様々な酵素:ブロメライン

ブロメラインは、タンパク質分解酵素の中のシステインプロテアーゼに分類される酵素です。
生のパイナップルの果実に含まれていて、肉を柔らかくすることから、酢豚などの料理に用いられているが、加熱調理後や、煮て作られる缶詰の果実では、酵素が破壊されてしまうのでこのような効果は期待できない。

ブロメラインはその特性上、傷口(潰瘍面)のかさぶたや壊死した組織を取り除き、患部を清浄化することが可能なので、軟膏の有効成分として利用されることがあります。
傷口部分のタンパク質を分解することで皮膚の再生をうながし、傷の治りをよくすることができるためです。
褥瘡(床ずれ)のほか、ヤケドや外傷による皮膚の傷口に使用される軟膏に含まれていますね。
ただ、皮膚のタンパク質を分解する以上、出血や痛みを伴うことがあるので、それが酷い場合は使用を中止して、医師に相談することをおすすめします。

また、ブロメラインは経口摂取した場合、フィブリノーゲンという炎症の原因となる物質を分解するプラスミンという物質を増やすことで、炎症を軽減する効果が望めます。
そのため、ブロメラインは、NSAIDSのように胃にダメージを与えずに炎症を抑えられるという利点があります。
フィブリノーゲンは、血液凝固に必要な物質ですが、過剰なフィブリノーゲンは凝血作用が強くなりすぎてしまい、血栓の増加や心疾患の原因になりますので、過剰な血液凝固作用を低下させるためにブロメラインが使用されます。
また、スポーツ選手などの激しい運動を行っている人に、運動後の筋肉痛を軽減するために使用されることもあります。

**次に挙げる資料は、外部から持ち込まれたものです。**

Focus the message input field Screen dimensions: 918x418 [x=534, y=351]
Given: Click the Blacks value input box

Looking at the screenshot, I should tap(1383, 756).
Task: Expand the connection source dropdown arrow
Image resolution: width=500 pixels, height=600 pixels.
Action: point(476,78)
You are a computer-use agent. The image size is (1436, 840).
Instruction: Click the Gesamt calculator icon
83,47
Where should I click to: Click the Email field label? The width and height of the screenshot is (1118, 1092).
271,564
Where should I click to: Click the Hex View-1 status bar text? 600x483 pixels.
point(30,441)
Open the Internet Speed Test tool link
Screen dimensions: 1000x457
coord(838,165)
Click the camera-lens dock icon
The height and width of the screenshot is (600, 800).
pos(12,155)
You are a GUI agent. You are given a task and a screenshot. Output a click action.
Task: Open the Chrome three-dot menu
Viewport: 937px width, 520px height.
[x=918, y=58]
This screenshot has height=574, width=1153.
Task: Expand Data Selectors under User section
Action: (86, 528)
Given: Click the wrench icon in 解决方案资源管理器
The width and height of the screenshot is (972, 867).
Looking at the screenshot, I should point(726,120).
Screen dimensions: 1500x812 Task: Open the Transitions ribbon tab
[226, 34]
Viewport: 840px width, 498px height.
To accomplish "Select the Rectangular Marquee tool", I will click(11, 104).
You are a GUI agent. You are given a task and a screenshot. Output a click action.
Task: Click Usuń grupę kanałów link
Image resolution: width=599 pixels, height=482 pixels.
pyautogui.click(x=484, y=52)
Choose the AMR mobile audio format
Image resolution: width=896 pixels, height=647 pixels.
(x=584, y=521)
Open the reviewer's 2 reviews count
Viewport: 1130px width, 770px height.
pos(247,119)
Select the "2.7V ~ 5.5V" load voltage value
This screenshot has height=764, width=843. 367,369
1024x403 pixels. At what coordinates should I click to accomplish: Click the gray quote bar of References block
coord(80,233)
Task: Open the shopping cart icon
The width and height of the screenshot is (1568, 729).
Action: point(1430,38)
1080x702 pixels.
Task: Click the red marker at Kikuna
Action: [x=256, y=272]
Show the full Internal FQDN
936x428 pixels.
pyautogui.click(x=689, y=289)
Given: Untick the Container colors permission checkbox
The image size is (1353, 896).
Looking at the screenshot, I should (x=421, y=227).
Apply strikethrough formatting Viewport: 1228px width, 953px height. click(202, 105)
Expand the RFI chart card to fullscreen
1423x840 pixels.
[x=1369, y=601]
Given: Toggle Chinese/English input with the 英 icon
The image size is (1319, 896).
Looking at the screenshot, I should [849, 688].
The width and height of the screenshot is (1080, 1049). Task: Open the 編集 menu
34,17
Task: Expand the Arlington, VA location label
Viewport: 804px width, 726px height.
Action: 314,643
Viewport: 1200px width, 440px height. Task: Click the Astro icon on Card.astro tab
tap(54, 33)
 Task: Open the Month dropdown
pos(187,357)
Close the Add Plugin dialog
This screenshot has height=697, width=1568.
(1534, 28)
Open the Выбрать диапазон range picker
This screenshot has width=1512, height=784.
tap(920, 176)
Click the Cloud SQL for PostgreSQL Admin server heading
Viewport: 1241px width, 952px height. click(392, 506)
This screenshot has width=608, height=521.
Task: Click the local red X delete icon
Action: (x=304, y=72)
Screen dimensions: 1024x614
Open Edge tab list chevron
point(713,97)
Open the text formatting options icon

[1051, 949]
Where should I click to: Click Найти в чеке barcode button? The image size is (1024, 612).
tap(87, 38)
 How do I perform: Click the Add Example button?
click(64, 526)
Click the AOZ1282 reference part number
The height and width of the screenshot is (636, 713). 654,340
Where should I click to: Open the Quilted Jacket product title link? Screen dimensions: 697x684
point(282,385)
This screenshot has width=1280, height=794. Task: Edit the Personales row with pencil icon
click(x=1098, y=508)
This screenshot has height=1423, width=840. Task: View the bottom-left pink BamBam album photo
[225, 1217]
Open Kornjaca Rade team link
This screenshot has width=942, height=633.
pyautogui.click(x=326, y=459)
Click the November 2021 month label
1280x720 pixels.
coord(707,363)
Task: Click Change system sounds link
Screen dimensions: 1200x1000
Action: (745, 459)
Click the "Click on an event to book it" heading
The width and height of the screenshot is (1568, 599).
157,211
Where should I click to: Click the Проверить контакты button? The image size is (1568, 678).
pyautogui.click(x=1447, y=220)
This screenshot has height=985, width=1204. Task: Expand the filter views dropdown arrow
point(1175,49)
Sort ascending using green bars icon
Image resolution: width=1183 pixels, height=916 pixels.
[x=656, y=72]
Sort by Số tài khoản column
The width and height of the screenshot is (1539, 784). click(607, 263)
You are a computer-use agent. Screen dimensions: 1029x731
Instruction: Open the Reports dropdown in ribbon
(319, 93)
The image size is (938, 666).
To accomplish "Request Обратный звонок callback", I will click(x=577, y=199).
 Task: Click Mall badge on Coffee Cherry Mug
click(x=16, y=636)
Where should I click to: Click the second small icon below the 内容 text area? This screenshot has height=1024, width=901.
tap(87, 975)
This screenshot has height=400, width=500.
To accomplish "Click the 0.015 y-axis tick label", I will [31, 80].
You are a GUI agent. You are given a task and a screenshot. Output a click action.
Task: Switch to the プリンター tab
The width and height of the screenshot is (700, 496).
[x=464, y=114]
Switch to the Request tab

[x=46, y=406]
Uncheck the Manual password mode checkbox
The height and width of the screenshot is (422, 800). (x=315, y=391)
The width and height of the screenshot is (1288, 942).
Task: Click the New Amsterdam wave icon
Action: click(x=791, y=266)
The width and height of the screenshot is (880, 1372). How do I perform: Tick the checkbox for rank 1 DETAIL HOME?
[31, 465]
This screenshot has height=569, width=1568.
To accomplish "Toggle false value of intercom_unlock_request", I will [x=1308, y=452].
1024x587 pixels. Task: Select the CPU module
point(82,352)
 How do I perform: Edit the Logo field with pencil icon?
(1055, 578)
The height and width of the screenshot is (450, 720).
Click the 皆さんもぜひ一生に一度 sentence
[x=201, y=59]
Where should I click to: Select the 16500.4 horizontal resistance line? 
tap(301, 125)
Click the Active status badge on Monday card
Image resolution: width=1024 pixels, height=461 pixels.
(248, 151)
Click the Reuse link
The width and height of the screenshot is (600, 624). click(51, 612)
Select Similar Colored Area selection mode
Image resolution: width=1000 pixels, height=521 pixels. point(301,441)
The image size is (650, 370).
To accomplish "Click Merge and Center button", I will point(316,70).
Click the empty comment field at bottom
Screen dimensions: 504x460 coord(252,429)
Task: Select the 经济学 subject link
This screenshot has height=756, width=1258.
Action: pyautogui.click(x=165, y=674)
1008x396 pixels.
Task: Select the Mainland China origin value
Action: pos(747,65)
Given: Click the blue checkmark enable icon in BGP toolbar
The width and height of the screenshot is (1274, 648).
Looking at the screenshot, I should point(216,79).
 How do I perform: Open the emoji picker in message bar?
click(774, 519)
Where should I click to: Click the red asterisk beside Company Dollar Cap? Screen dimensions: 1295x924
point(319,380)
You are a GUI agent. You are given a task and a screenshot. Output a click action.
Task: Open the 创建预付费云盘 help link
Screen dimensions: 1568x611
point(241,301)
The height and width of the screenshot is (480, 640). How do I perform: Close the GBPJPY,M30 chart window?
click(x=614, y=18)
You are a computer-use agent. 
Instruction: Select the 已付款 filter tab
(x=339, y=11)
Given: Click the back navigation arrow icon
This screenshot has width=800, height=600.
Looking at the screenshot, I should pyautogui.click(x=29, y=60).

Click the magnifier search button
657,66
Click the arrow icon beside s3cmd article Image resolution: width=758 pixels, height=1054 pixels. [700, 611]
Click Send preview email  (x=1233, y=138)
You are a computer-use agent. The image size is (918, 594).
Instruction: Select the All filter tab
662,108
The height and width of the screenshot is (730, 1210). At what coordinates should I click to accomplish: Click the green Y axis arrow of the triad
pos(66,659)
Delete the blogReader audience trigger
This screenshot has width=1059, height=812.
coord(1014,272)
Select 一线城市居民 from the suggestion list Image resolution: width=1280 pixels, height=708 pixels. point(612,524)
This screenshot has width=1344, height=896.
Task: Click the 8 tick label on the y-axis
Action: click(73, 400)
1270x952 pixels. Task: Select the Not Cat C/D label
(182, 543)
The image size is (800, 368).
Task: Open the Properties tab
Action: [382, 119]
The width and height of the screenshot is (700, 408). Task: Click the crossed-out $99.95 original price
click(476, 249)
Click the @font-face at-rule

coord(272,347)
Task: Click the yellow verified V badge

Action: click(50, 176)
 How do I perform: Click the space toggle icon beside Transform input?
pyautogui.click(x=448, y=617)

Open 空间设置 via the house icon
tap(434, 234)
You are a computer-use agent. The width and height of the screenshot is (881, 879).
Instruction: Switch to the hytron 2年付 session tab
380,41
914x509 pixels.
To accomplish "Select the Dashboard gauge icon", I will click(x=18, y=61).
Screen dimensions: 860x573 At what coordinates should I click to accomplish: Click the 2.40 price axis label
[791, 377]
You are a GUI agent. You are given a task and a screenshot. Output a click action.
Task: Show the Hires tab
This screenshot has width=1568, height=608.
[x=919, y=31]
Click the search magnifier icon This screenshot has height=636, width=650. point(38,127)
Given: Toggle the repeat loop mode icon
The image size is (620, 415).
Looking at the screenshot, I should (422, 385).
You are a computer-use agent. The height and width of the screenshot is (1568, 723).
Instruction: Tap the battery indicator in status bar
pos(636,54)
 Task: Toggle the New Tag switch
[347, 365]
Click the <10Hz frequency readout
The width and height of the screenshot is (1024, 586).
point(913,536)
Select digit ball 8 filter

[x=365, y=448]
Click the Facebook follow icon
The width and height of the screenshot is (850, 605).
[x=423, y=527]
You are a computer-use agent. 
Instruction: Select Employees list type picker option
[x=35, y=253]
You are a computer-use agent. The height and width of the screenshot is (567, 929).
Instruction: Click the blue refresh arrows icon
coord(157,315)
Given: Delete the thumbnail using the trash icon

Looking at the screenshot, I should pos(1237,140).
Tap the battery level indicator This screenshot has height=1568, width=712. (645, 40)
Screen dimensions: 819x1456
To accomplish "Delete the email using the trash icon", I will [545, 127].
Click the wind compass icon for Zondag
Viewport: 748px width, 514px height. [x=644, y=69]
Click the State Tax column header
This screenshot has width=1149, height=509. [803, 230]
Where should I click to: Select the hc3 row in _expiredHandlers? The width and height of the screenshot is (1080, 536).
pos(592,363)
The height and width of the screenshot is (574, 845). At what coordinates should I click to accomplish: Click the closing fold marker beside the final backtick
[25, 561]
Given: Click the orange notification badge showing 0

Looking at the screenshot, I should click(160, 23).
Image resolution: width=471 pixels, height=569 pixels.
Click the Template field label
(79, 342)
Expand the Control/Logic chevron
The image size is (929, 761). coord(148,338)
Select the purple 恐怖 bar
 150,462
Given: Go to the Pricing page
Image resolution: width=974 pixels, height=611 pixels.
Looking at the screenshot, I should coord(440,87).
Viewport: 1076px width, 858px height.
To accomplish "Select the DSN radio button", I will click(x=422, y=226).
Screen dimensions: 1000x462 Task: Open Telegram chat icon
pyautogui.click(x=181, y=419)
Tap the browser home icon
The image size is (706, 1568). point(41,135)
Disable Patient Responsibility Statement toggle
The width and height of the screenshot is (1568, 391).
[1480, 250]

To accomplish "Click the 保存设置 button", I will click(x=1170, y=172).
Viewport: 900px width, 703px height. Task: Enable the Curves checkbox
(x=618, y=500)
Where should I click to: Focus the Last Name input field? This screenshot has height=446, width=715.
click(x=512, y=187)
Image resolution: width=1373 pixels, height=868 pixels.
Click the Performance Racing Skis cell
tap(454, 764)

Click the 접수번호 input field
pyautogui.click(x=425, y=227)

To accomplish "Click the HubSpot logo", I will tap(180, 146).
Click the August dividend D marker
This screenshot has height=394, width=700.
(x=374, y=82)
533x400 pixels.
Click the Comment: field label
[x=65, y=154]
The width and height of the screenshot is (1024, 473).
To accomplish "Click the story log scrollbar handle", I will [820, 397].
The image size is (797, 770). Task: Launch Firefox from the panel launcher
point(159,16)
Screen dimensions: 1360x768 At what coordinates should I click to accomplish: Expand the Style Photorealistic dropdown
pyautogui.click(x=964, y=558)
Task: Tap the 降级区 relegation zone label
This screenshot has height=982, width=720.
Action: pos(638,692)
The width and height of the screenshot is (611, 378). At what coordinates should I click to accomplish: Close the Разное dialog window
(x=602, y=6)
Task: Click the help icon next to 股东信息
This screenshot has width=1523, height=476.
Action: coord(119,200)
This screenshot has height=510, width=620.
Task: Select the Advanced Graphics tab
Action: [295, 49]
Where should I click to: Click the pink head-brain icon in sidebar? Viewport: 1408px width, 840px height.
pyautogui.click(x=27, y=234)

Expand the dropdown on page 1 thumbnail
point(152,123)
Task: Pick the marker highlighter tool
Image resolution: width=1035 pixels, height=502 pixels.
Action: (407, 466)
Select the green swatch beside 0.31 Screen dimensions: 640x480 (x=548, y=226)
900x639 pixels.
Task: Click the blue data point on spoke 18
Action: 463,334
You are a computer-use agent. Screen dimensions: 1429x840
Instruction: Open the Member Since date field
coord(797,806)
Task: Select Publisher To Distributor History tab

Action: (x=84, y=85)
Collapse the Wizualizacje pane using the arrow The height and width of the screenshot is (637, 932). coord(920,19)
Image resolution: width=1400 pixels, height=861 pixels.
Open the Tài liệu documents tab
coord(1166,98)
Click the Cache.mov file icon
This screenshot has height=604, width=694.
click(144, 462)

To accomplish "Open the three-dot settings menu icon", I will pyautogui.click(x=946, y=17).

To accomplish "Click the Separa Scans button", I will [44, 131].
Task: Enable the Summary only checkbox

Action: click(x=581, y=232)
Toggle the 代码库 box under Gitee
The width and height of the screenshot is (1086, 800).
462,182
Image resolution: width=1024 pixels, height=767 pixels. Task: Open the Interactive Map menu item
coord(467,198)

また、経口した場合は、肉や魚などのタンパク質を分解してくれるので、消化・吸収のサポートをしてくれるのはもちろん、アレルギーや炎症を引き起こすとされるフィブリンというタンパク質に働きかけることで、ニキビやアトピーなどの肌トラブルのサポートが期待されています。
花粉症の症状を軽減するためにケルセチンと組み合わせて使用されることもあり、花粉症対策サプリメントにはブロメラインとケルセチンがともに含まれていることもあります。

このようにブロメラインはたんぱく分解活性の他に、抗浮腫、抗炎症、抗血栓、血栓溶解作用などの効能がある他、血液中の接着分子や血管内皮細胞の機能を変化させたり、免疫系細胞とサイトカイン生成の調節・活性化に関係したりするなど、種々の生理活性を有しています。